Aakanksha Singhal Aakanksha Singhal
Aakanksha Singhal

Published on: Jun 7, 2020

Khushboo Sharma
Khushboo Sharma

Updated on: Dec 19, 2024

(74 Rating)
84585

Introduction

Subject to confirmation by the Tribunal (National Company Law Tribunal) on an application by the Company, a Company limited by shares or limited by guarantee and having a share capital may, by a Special Resolution, reduce the share capital in any manner and in, particular, may

  • extinguish or reduce the liability on any of its shares in respect of the share capital not paid-up or
  • either with or without extinguishing or reducing liability on any of its shares
    • cancel any paid-up share capital which is lost or is unrepresented by available assets or
    • pay off any paid-up share capital which is in excess of the wants of the company

alter its Memorandum by reducing the amount of its Share Capital and of its shares accordingly. [Section 66(1)]

Applicable Provisions:

  1. Section 15, 66, 96, 100, 101, 117, of Companies Act, 2013
  2. Rule 2, 3, 4, 5, 6 of NCLT (Prpcedure for Reduction of Share Capital of the Company) Rules, 2016
  3. Clauses of Secretarial Standard on General Meeting (SS-2)

Mandatory Requirements for Reduction of Share Capital

  1. To hold Board meeting for Reduction of Share Capital.
  2. Reduction of the Share Capital shall not be made if the company is in arrears in the repayment of any deposits accepted by it, either before or after the commencement of Companies Act, 2013, or the interest payable thereon. [Proviso of Section 66(1)]
  3. Debt or claim of every creditor of the company has been discharged or determined or has been secured or his consent is obtained
  4. No application for reduction of share capital shall be sanctioned by the Tribunal unless the accounting treatment, proposed by the company for such reduction is in conformity with the accounting standards specified in section 133 or any other provision of this Act and a certificate to that effect by the company’s auditor has been filed with the Tribunal. [Proviso of Section 66(3)]
  5. To hold the General Meeting and passing the required resolution for the Reduction of Share Capital.
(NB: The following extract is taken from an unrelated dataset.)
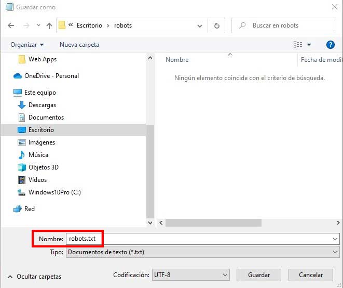Sort by the Nombre column header
Viewport: 343px width, 288px height.
tap(177, 60)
The Following procedure is to be followed for Reduction of Share Capital of a Company

  1. Convene a Meeting of Board of Directors
    • Issue Notice of Board Meeting to all the Directors of Company at their addresses registered with the Company, at least 7 days before the date of Board Meeting. A shorter notice can be issued in case of urgent business.
    • Attach Agenda, Notes to Agenda and Draft Resolution with the Notice.
    • Hold a meeting of Board of Directors of the Company to consider the proposal for Reduction of Share Capital of the Company.
    • Pass the necessary Board Resolution for Reduction of Share Capital subject to member’s approval in general meeting.
    • To fix the day, date, time and venue of the General Meeting and to approve the draft notice convening the General Meeting along with explanatory statement annexed to the notice as per requirement of the Section 102 of the Companies Act, 2013 and authorize the Director or Company Secretary to sign and issue notice of General Meeting.
    • Authorize Company Secretary or any Director to sign and file the relevant form with Registrar of Companies and to do such acts, deeds and things as may be necessary to give effect to the Board’s decision.
    • Prepare and Circulate Draft Minutes within 15 days from the conclusion of the Board Meeting, by Hand/Speed Post/Registered Post/Courier/E-mail to all the Directors for their comments. [Refer the Procedure for Preparation and Signing of Minutes of Board Meeting]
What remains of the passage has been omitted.